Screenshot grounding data
....

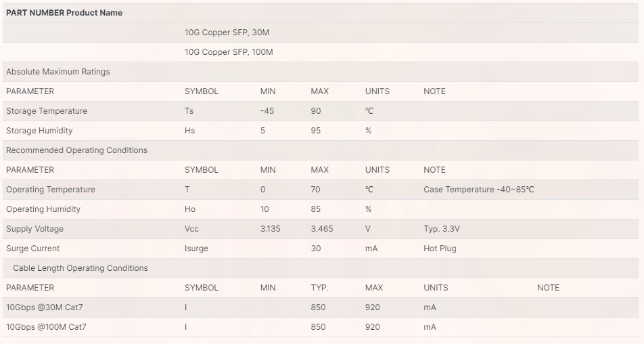Click the Absolute Maximum Ratings section heading
Viewport: 644px width, 344px height.
tap(58, 72)
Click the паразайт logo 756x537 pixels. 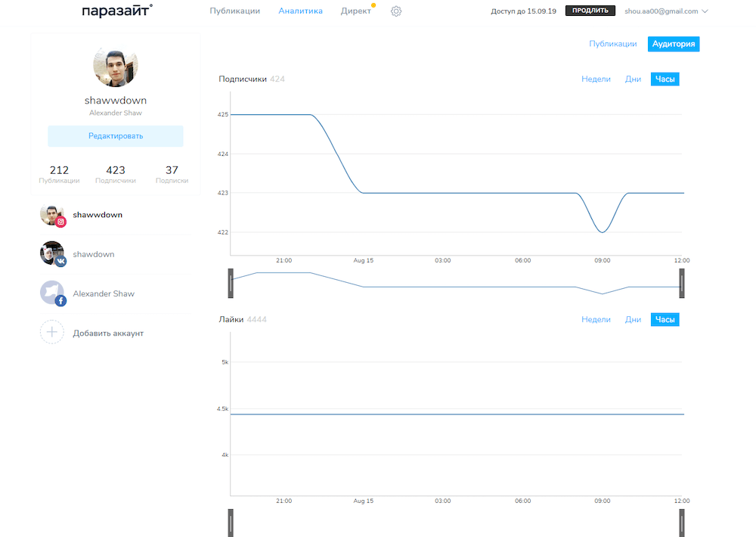pos(117,11)
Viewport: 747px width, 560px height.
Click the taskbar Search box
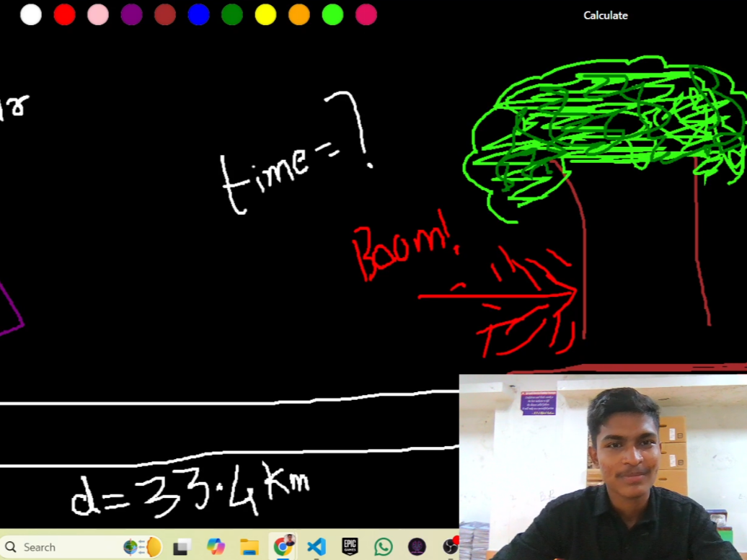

....

# Work item:
Output exactly the lines from the one containing "Viewport: 747px width, 560px height." through the last line of the records above, both included, and leave out the pictures.

# Reply:
Viewport: 747px width, 560px height.
Click the taskbar Search box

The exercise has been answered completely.